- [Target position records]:
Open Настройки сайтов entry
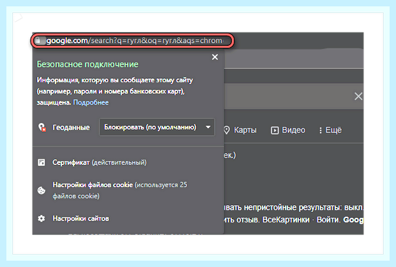The height and width of the screenshot is (267, 396). [81, 218]
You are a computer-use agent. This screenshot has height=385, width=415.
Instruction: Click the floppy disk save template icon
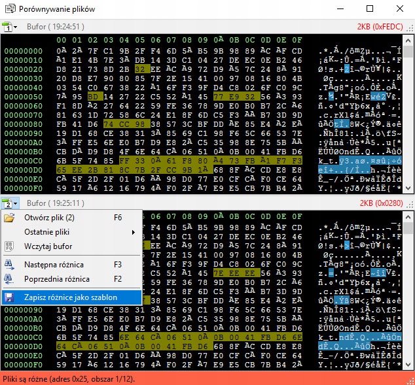(10, 297)
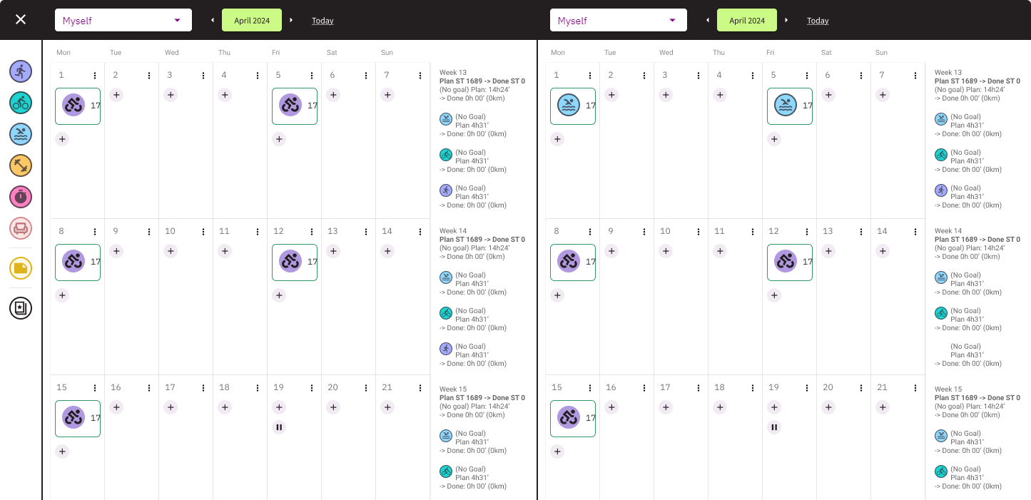
Task: Click the pink stopwatch icon in sidebar
Action: [x=21, y=196]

- [Short problem]:
Reproduce the material above word for word, from the line containing "You are a computer-use" through its final line, both ends included. Leave the pictures out.

- [Complete response]:
You are a computer-use agent. This screenshot has height=385, width=415.
Instruction: Click the floppy disk save template icon
(10, 297)
Task: Click the pink stopwatch icon in sidebar
Action: [x=21, y=196]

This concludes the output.